If you were, for some reason, hoping to download CM File Manager or Kika Keyboard, I have some bad news. A report last week claimed that Cheetah Mobile and an associated company called Kika Tech were engaged in some shady advertising practices, and now Google has responded. These two apps have been suspended from the Play Store, and Google may still take further action.
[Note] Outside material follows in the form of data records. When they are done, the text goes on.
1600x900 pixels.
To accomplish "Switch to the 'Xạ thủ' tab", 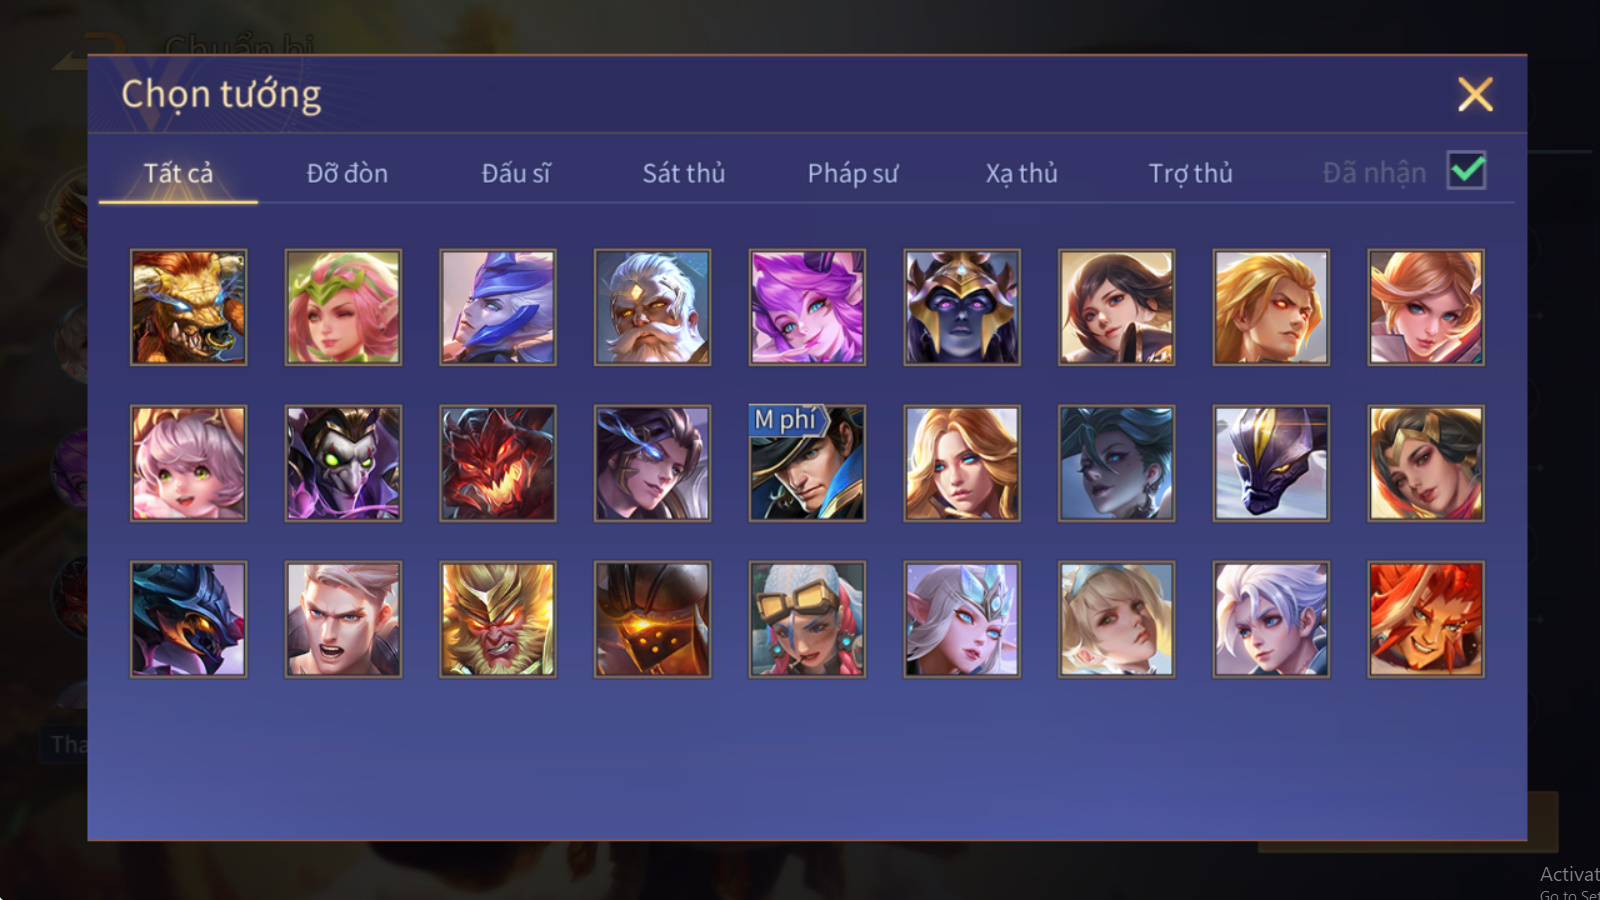I will [x=1021, y=173].
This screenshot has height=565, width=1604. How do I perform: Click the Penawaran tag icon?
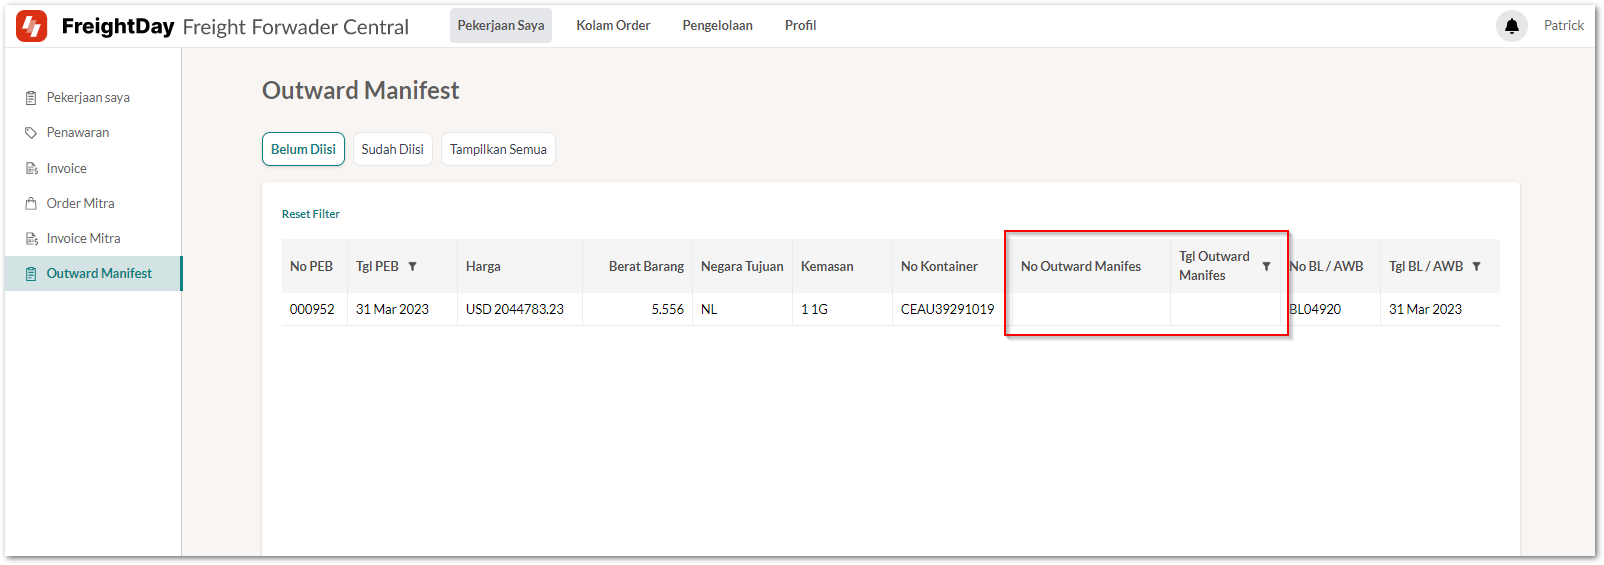(31, 133)
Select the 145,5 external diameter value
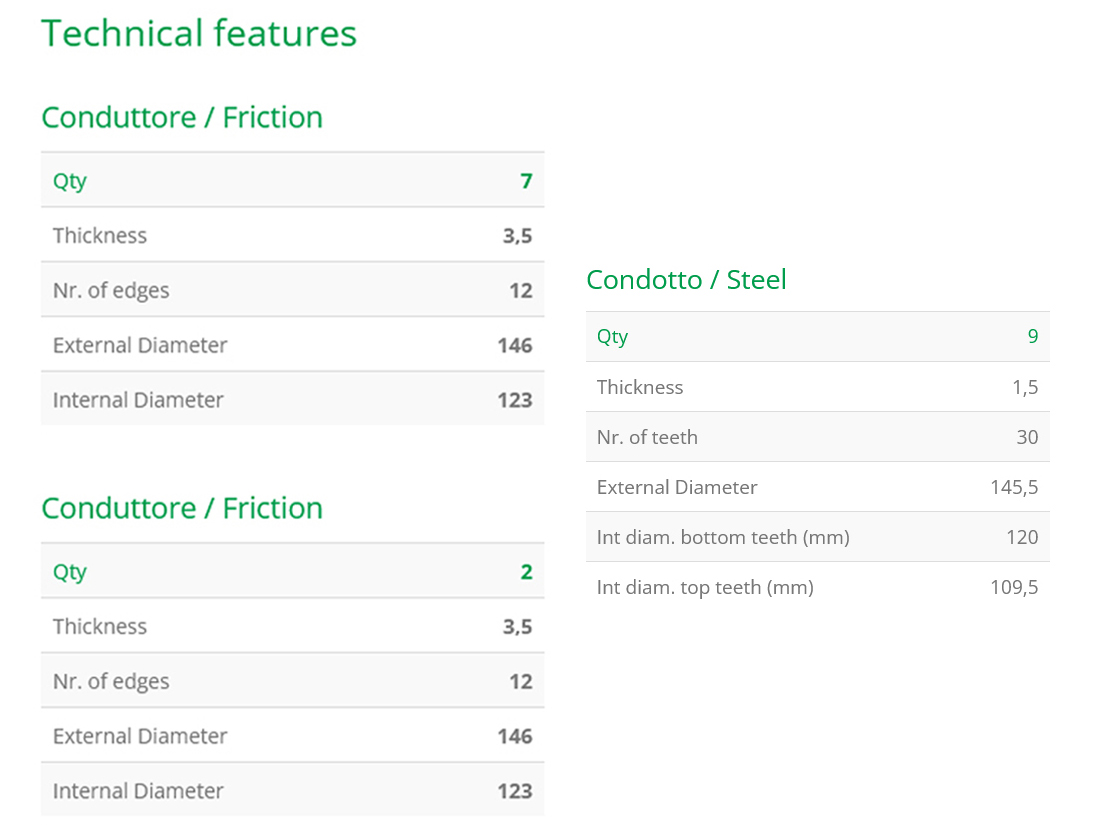Image resolution: width=1100 pixels, height=825 pixels. [1014, 488]
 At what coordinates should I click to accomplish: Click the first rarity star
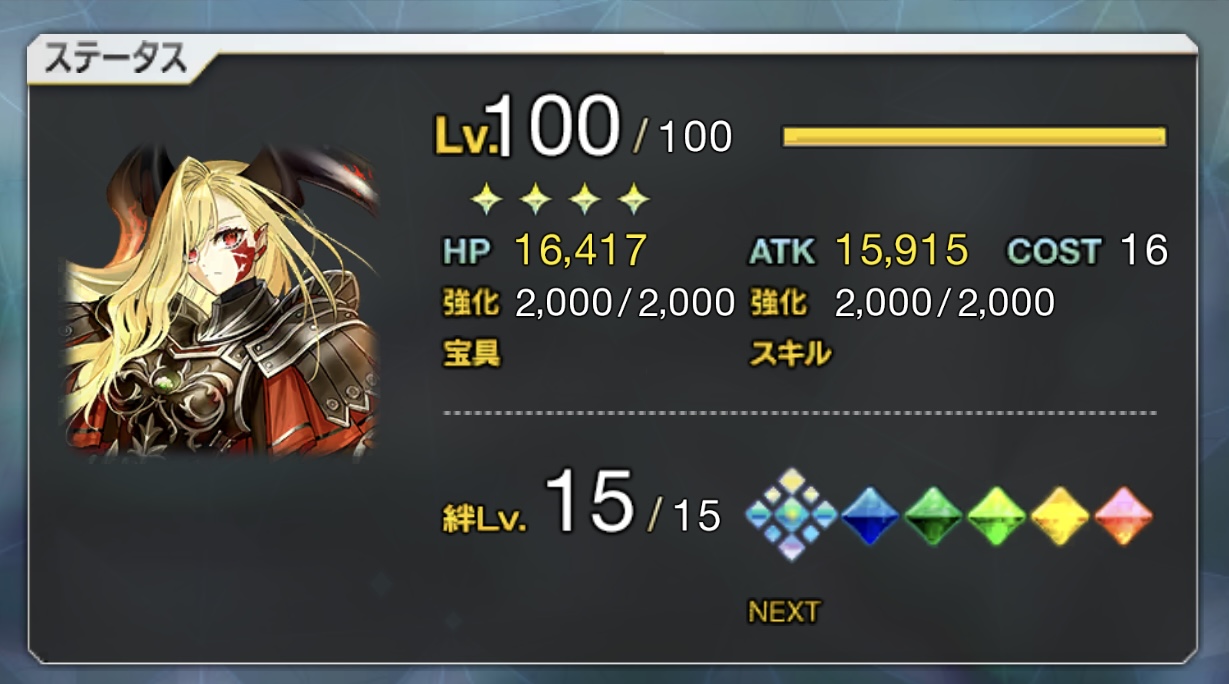[x=488, y=200]
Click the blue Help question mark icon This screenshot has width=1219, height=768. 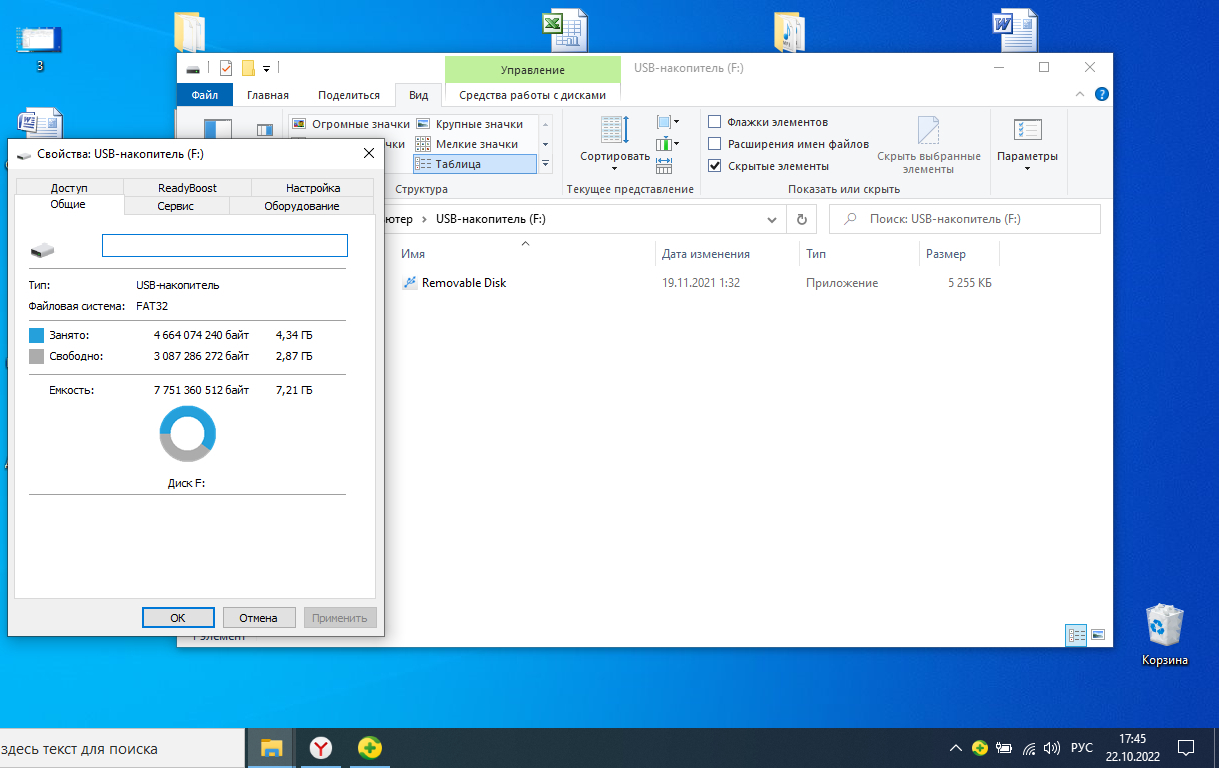point(1101,95)
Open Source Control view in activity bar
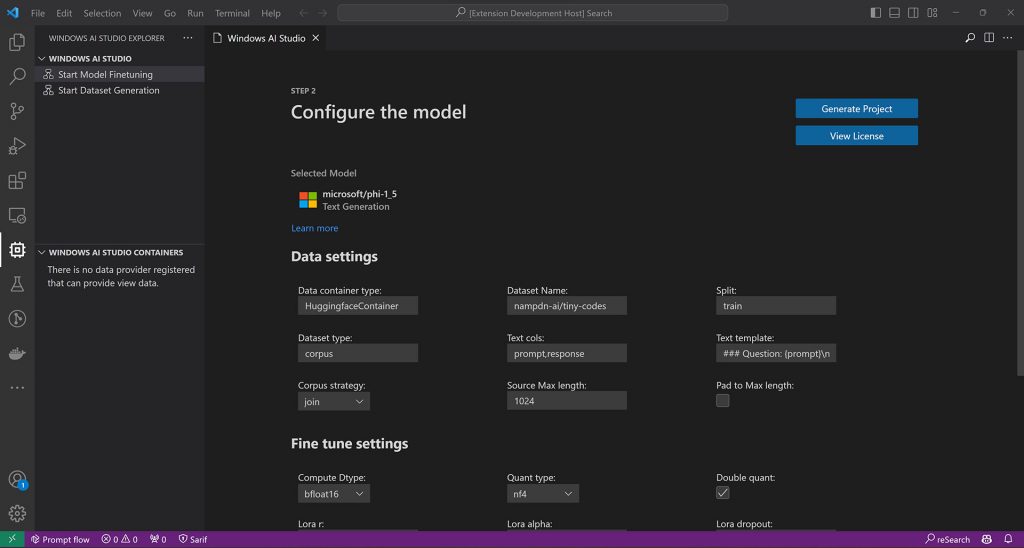This screenshot has height=548, width=1024. 17,111
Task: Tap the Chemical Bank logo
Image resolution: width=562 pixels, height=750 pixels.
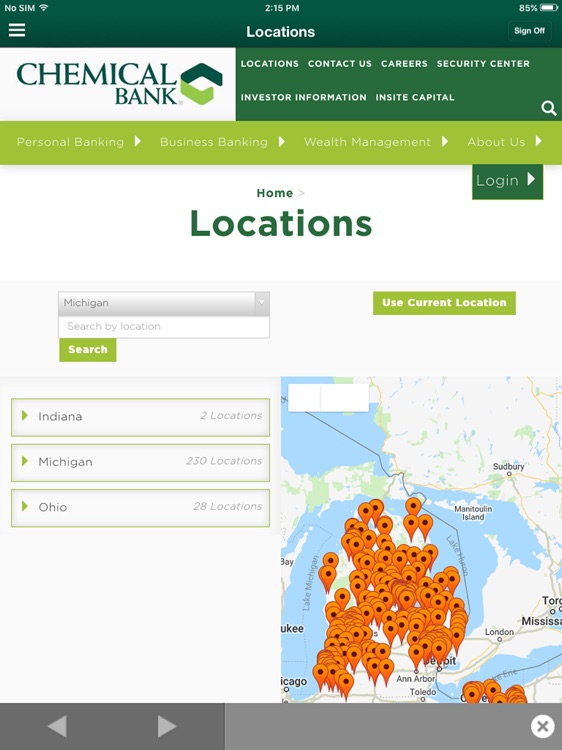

App analytics firm Kochava claimed last week that Cheetah Mobile and Kika both engaged in so-called "click fraud" by claiming credit for app installs even when they didn't show an ad. Cheetah Mobile blamed a third-party SDK for the issue, but Kochava says Cheetah develops the offending SDK. Google initiated an investigation following the report and has removed CM File Manager (cache) and Kika Keyboard (cache). Cheetah Mobile's file manager had more than 50 million downloads, and the keyboard was north of 100 million. Cheetah Mobile also voluntarily removed its Battery Doctor and CM Locker apps from the Play Store following the initial report.

The companies can appeal the ban if they make changes to the apps that bring them in-line with developer policies, but this could be just the start. Google noted in a statement to Buzzfeed News that it expects to take further actions against the developers. Cheetah issued a press release after the removal to explain that losing CM File manager was no big deal. However, Kochava also pointed the finger at big money-makers like Clean Master. That's one of the most downloaded apps in the Play Store—removing it for fraud could force Cheetah Mobile to get its house in order.

Google post

Google has posted an update on its investigation into the abuse. Here's the current state of things.

  • On Monday, we removed two apps from the Play Store because our investigation discovered evidence of app install attribution abuse.
  • We also discovered evidence of app install attribution abuse in 3 ad network SDKs. We have asked the impacted developers to remove those SDKs from their apps. Because we believe most of these developers were not aware of the behavior from these third-party SDKs, we have given them a short grace period to take action.
  • Google Ads SDKs were not utilized for any of the abusive behaviors mentioned above.
  • Our investigation is ongoing and additional reviews of other apps and third party SDKs are still underway. If we find evidence of additional policy violations, we will take action.